** Start EXCERPTED TEXT **
A large part of Jack Diamond’s extensive research on all things West was focused on the logging industry in the Ranges, he gathered images from every source available to him over the long years of his dedicated work on the history of Auckland’s West.

The images here are a tiny selection from Jack’s huge collection of photographs.

Ref: Photographer unknown. Giant kauri tree, Nihotupu, 52 feet circumference. 1890s. Auckland Libraries Heritage Collections, JTD-08F-05174.

Giant kauri trees were always special enough to be photographed, well before digital or even old-fashioned film cameras were invented, when equipment was quite large and processing the images was quite a task! The tree in this photo is just under 16 metres in circumference. Three men are sitting on top of part of the root system, which is above the ground, of the large mature tree in the Nihotupu bush of the Waitākere Ranges.

Ref: Charles Thomas Spearpoint. Kauri log and workers in Mander and Bradley's bush. 1898. Auckland Libraries Heritage Collections,  JTD-08D-05589-1.

Can you imagine how much hard labour it took for this group of bush workers from Mander and Bradley's Mill to load this enormous kauri log onto the bogie on the mill tramway?

The photo was taken in the Nihotupu valley, in the late 1800s. There were no cranes or bulldozers, or helicopters. A big traction engine may have been used to haul the log out. It must have been quite a feat to get it to this point.

Ref: Photographer unknown. Pit sawing in the bush up Huia Stream. 1922. Auckland Libraries Heritage Collections, JTD-07D-00329.

In the early days bushmen and sawyers worked long, hard, back breaking hours. This log is almost 11 metres long and 1.2 metres thick and these men are cutting it by hand!

Pit sawing was the simplest way to produce planks for quickly building huts and dams in the bush. It was also a cheap way to make use of a small stand of trees. A long saw with a handle at each end was used, one man above, and one man below. Two experienced sawyers could produce planks almost as accurately as a machine!

Read more about the purpose of this particular pit sawing operation by clicking on the link to the image.

Ref: Photographer unknown. Bullocks on a corduroy road. c1920. Auckland Libraries Heritage Collections, JTD-01D-04506.

A quick and cheap way of making a serviceable path through wet, soft bush soil was to make a corduroy road. In this photo lengths of logs have been cut and laid to create a durable surface for the bullock team to pull heavy logs from the logging site to the mill tramway.

Corduroy roads were built for military purposes too.

Ref:  Photographer unknown. Piha Tramway, lower section ofthe Piha incline. 1916. Auckland Libraries Heritage Collections, JTD-04C-00016-2.
** End EXCERPTED TEXT **
** Start INFORMATION SUPPLIED **
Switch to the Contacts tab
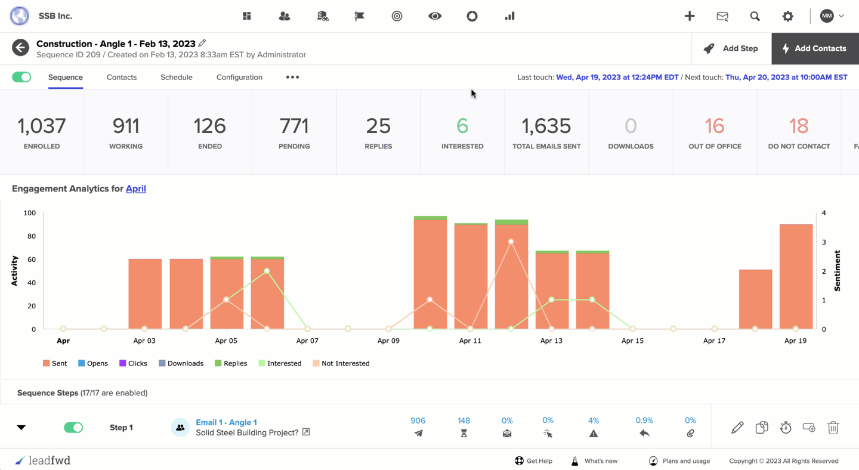 (x=122, y=77)
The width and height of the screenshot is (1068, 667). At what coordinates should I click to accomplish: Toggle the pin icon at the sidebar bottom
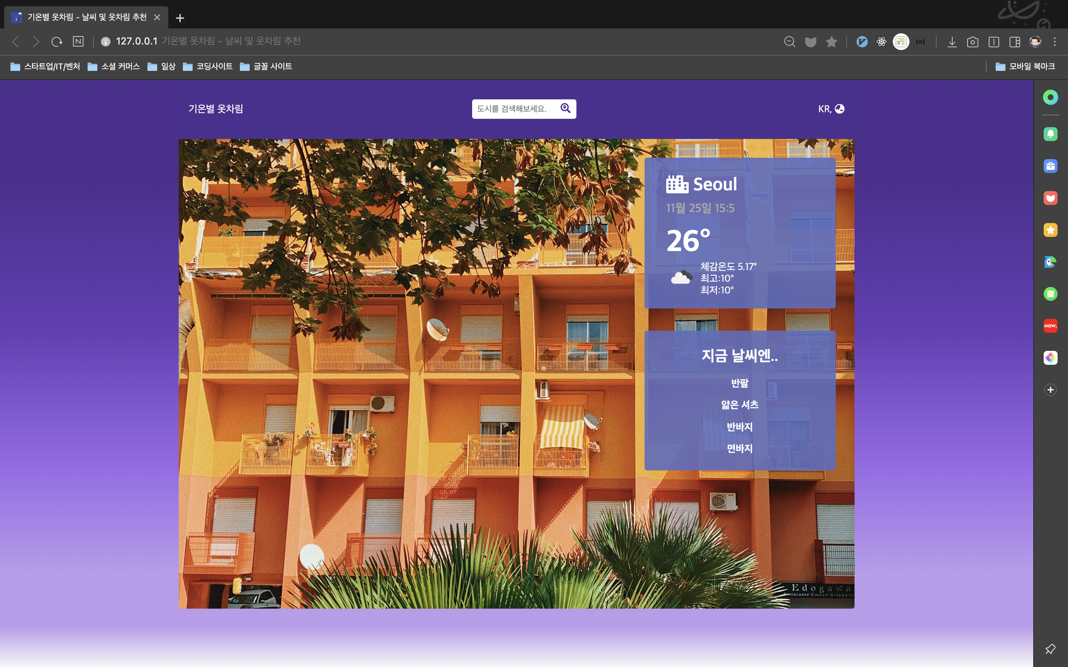(1050, 649)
** End INFORMATION SUPPLIED **
THE REQUEST: Write out the stretch of the logging text from "Read more about" through "Heritage Collections, JTD-04C-00016-2.", word for word. The listing has nothing to do with the logging text.

TASK RESULT:
Read more about the purpose of this particular pit sawing operation by clicking on the link to the image.

Ref: Photographer unknown. Bullocks on a corduroy road. c1920. Auckland Libraries Heritage Collections, JTD-01D-04506.

A quick and cheap way of making a serviceable path through wet, soft bush soil was to make a corduroy road. In this photo lengths of logs have been cut and laid to create a durable surface for the bullock team to pull heavy logs from the logging site to the mill tramway.

Corduroy roads were built for military purposes too.

Ref:  Photographer unknown. Piha Tramway, lower section ofthe Piha incline. 1916. Auckland Libraries Heritage Collections, JTD-04C-00016-2.